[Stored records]
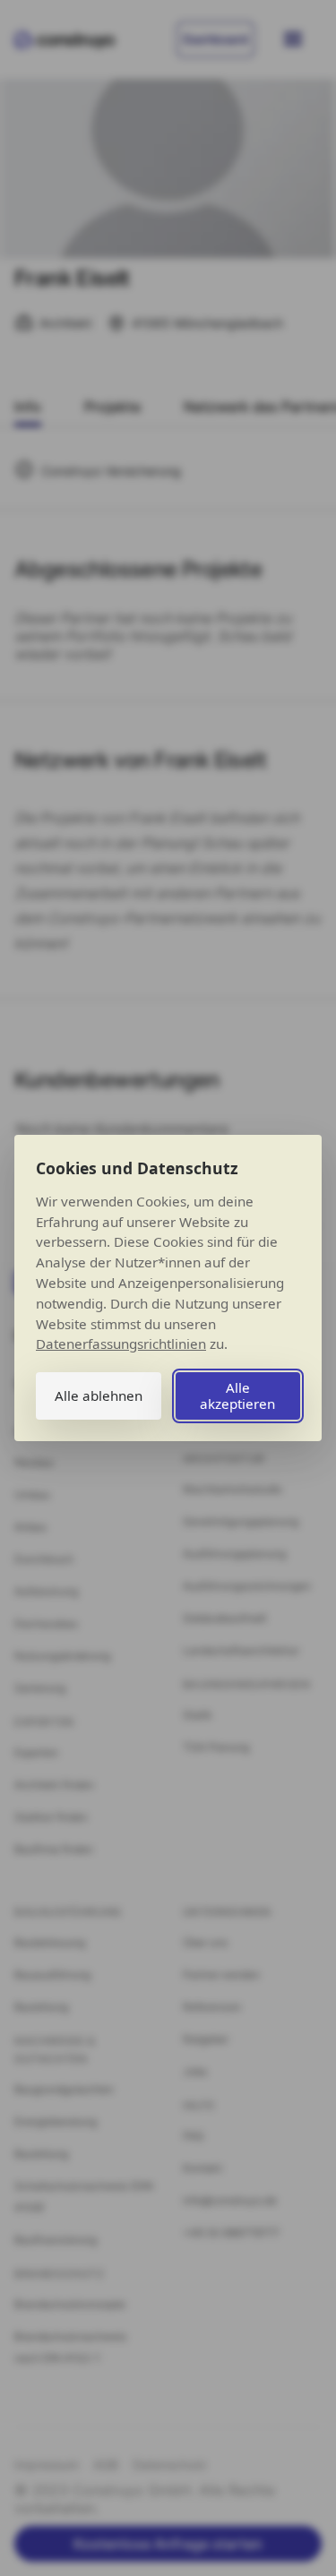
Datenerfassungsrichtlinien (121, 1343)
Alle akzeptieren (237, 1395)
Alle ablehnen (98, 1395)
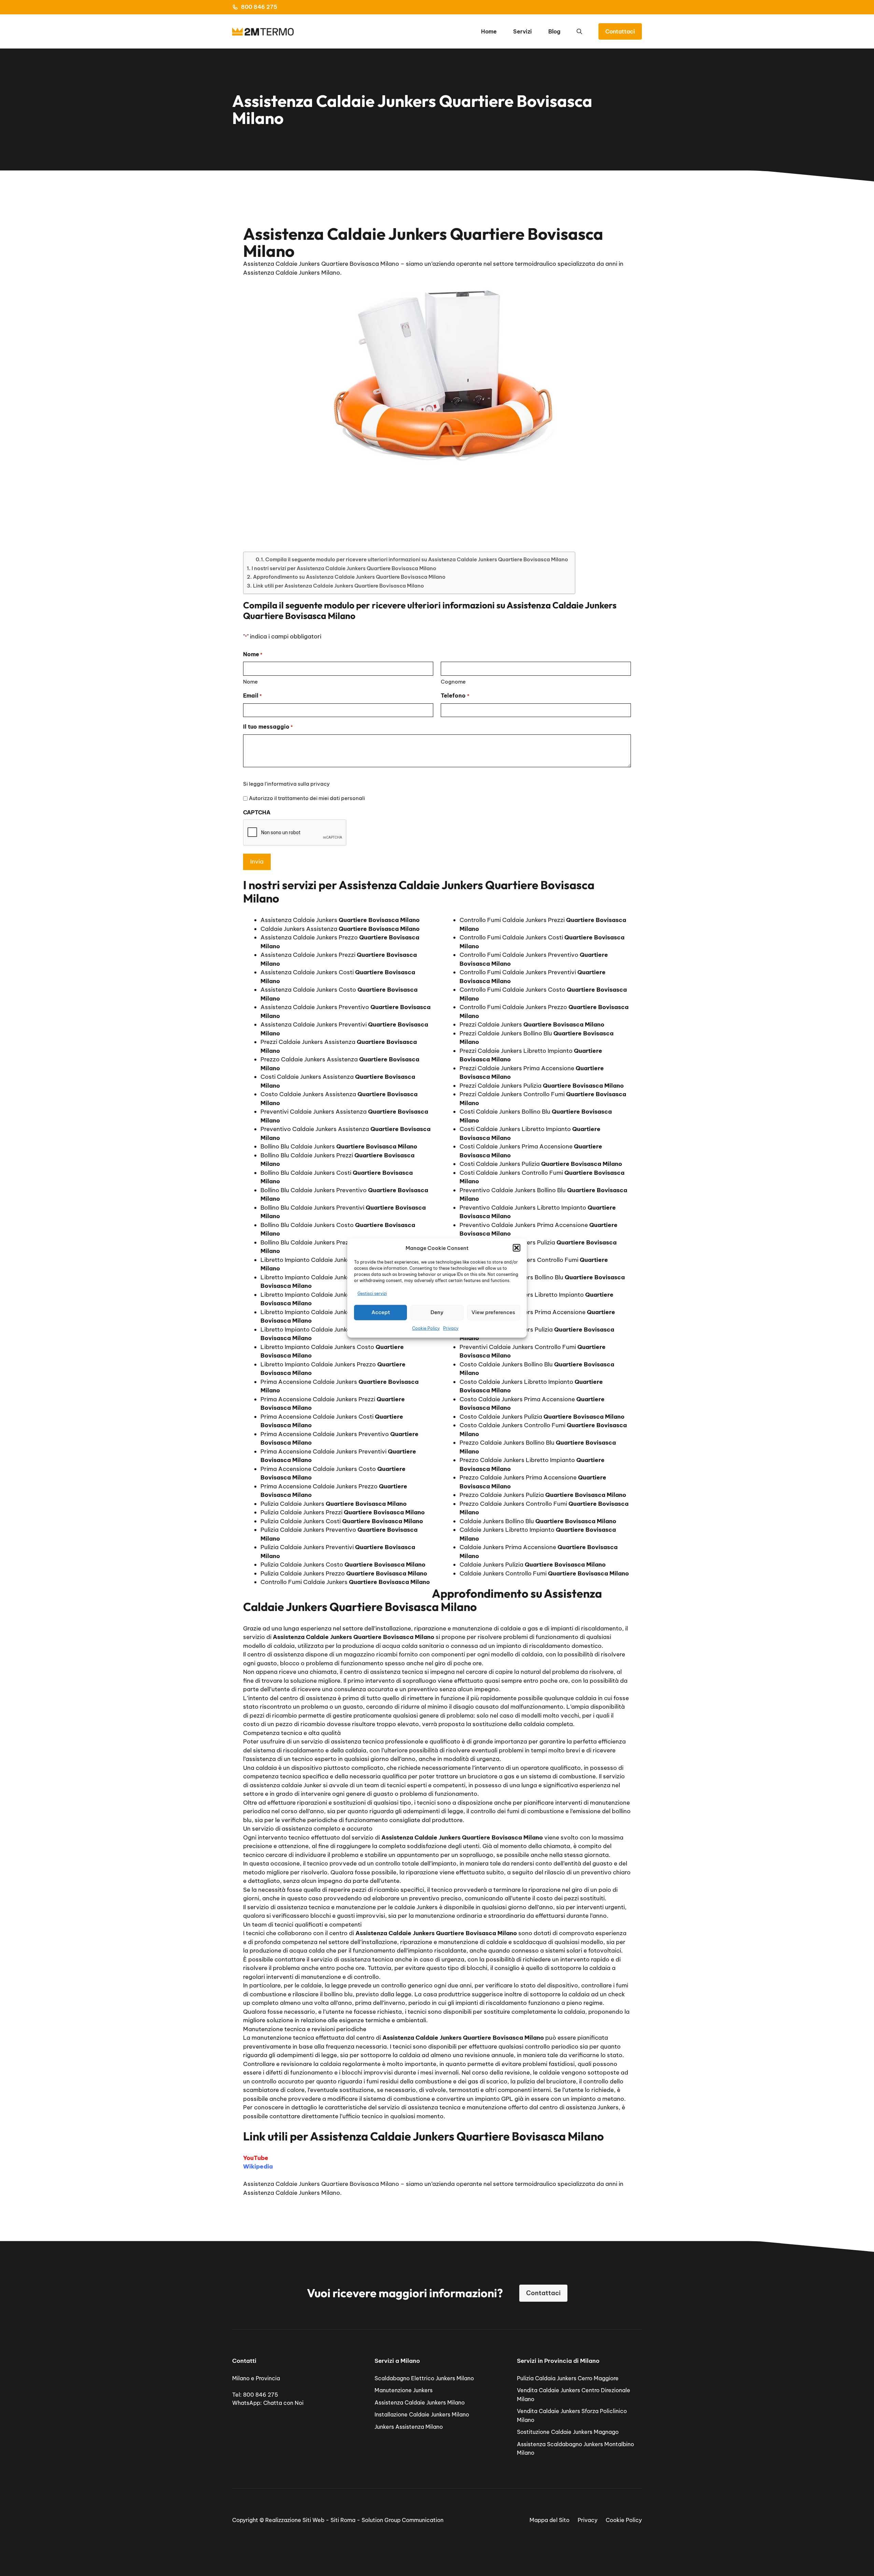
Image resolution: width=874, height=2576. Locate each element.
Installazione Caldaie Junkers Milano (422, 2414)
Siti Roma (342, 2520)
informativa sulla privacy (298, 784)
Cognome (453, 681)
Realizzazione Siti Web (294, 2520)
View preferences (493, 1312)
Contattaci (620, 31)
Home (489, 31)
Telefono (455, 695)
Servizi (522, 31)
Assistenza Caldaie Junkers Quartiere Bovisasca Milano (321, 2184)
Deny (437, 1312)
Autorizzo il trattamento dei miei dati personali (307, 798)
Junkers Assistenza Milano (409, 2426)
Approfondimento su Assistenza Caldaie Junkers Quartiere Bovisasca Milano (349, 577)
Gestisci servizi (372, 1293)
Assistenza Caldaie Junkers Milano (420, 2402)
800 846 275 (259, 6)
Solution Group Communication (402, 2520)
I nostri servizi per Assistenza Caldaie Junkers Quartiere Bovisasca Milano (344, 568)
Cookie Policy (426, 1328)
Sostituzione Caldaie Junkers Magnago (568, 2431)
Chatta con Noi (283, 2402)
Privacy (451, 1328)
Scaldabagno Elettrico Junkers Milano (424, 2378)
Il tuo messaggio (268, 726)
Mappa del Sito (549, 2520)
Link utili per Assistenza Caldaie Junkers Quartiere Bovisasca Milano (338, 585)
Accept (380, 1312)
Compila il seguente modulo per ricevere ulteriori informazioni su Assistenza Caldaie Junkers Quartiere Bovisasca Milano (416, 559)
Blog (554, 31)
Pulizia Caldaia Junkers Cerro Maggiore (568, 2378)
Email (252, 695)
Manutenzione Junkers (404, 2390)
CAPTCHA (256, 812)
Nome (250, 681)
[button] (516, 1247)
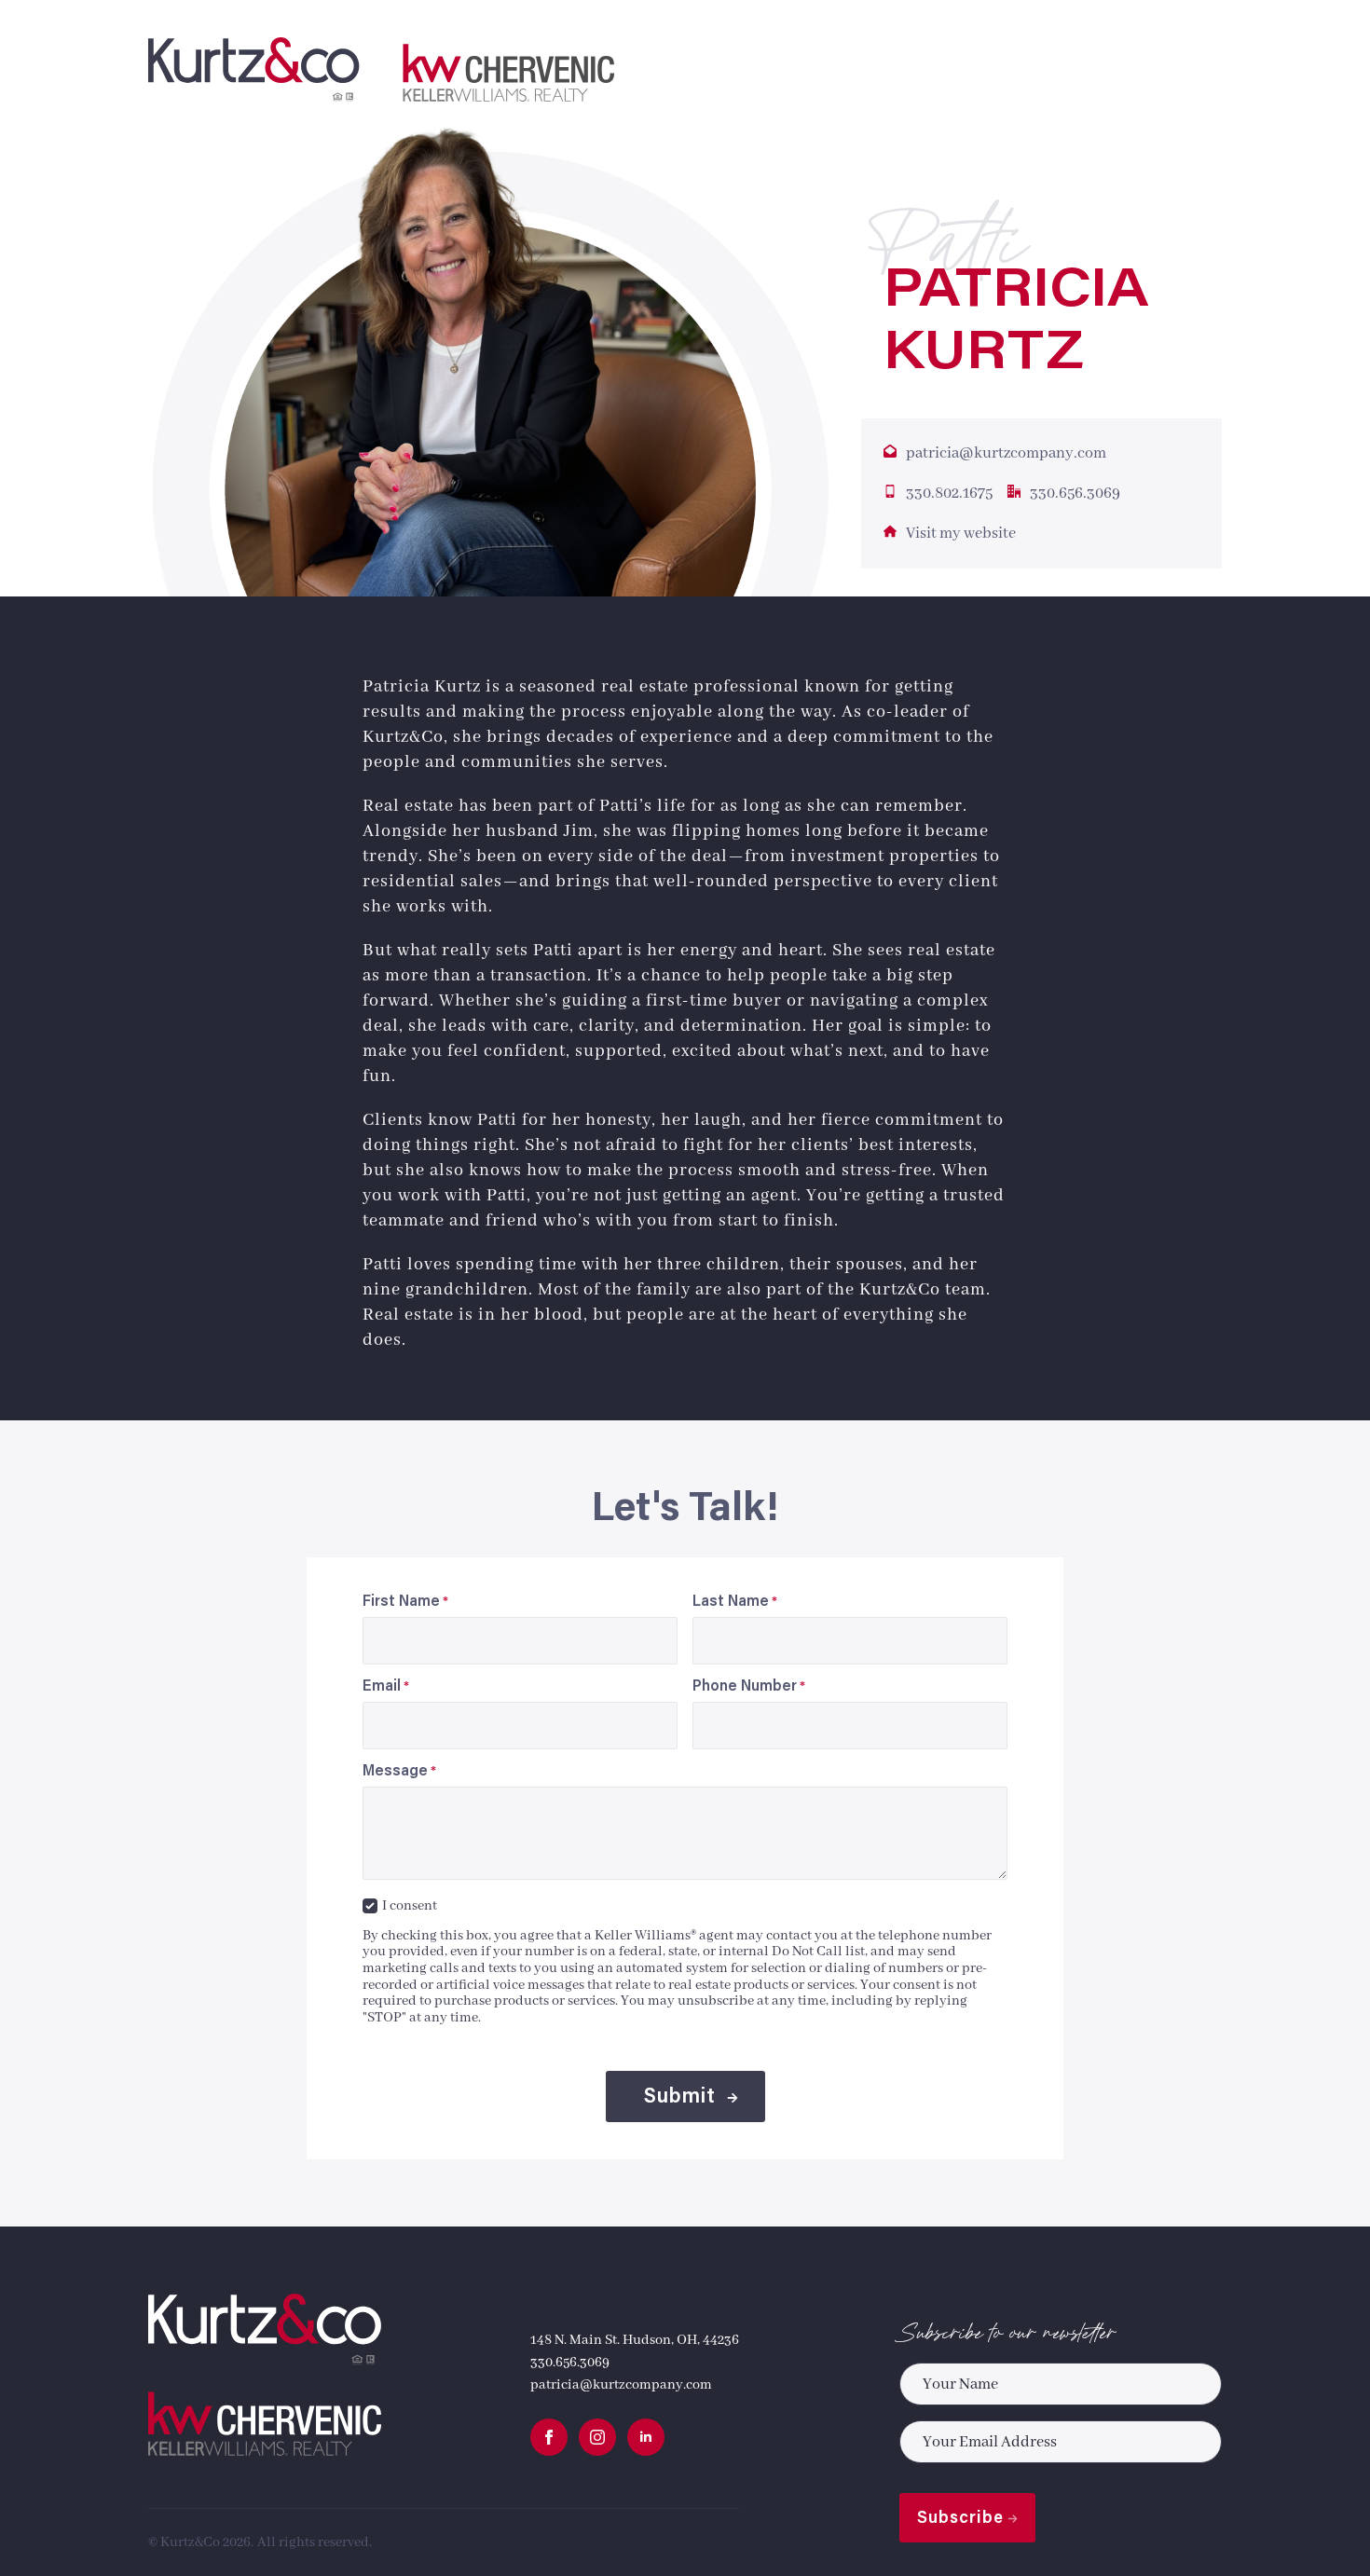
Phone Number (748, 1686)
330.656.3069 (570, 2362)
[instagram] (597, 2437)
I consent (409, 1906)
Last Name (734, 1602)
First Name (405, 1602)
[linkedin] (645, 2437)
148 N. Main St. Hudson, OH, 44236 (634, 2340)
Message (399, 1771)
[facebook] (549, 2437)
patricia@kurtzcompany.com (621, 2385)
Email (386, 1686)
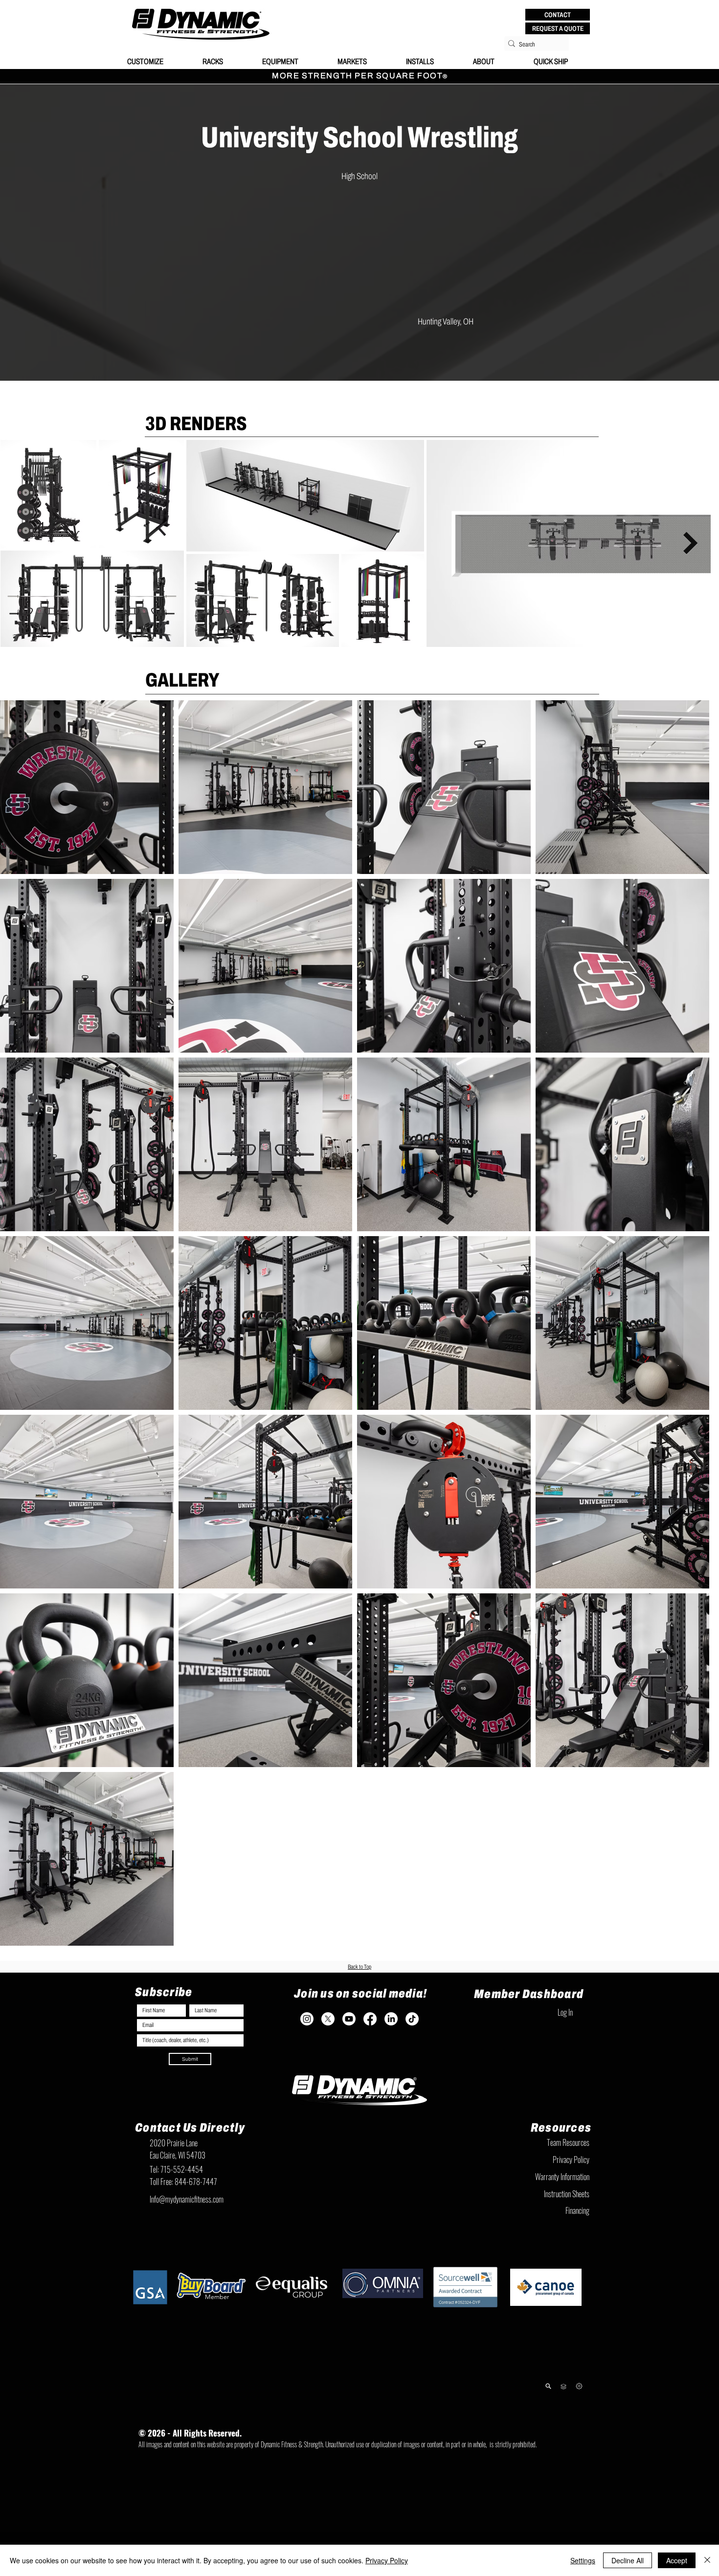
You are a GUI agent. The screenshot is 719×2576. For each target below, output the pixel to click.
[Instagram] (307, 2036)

* [Task] What you return should be the entries from above, unchanged and without their images.

* [Exercise solution]
Datenerfassungsrichtlinien (121, 1343)
Alle akzeptieren (237, 1395)
Alle ablehnen (98, 1395)
Image resolution: width=874, height=2576. Locate each element.
Installazione Caldaie Junkers Milano (422, 2414)
Siti Roma (342, 2520)
informativa sulla privacy (298, 784)
Cognome (453, 681)
Realizzazione Siti Web (294, 2520)
View preferences (493, 1312)
Contattaci (620, 31)
Home (489, 31)
Telefono (455, 695)
Servizi (522, 31)
Assistenza Caldaie Junkers Quartiere Bovisasca Milano (321, 2184)
Deny (437, 1312)
Autorizzo il trattamento dei miei dati personali (307, 798)
Junkers Assistenza Milano (409, 2426)
Approfondimento su Assistenza Caldaie Junkers Quartiere Bovisasca Milano (349, 577)
Gestisci servizi (372, 1293)
Assistenza Caldaie Junkers Milano (420, 2402)
800 846 275 (259, 6)
Solution Group Communication (402, 2520)
I nostri servizi per Assistenza Caldaie Junkers Quartiere Bovisasca Milano (344, 568)
Cookie Policy (426, 1328)
Sostituzione Caldaie Junkers Magnago (568, 2431)
Chatta con Noi (283, 2402)
Privacy (451, 1328)
Scaldabagno Elettrico Junkers Milano (424, 2378)
Il tuo messaggio (268, 726)
Mappa del Sito (549, 2520)
Link utili per Assistenza Caldaie Junkers Quartiere Bovisasca Milano (338, 585)
Accept (380, 1312)
Compila il seguente modulo per ricevere ulteriori informazioni su Assistenza Caldaie Junkers Quartiere Bovisasca Milano (416, 559)
Blog (554, 31)
Pulizia Caldaia Junkers Cerro Maggiore (568, 2378)
Email (252, 695)
Manutenzione Junkers (404, 2390)
CAPTCHA (256, 812)
Nome (250, 681)
[button] (516, 1247)
Phone Number (748, 1686)
330.656.3069 (570, 2362)
[instagram] (597, 2437)
I consent (409, 1906)
Last Name (734, 1602)
First Name (405, 1602)
[linkedin] (645, 2437)
148 N. Main St. Hudson, OH, 44236 (634, 2340)
Message (399, 1771)
[facebook] (549, 2437)
patricia@kurtzcompany.com (621, 2385)
Email (386, 1686)
You are a GUI agent. The screenshot is 719×2576. For each target below, output the pixel to click.
[Instagram] (307, 2036)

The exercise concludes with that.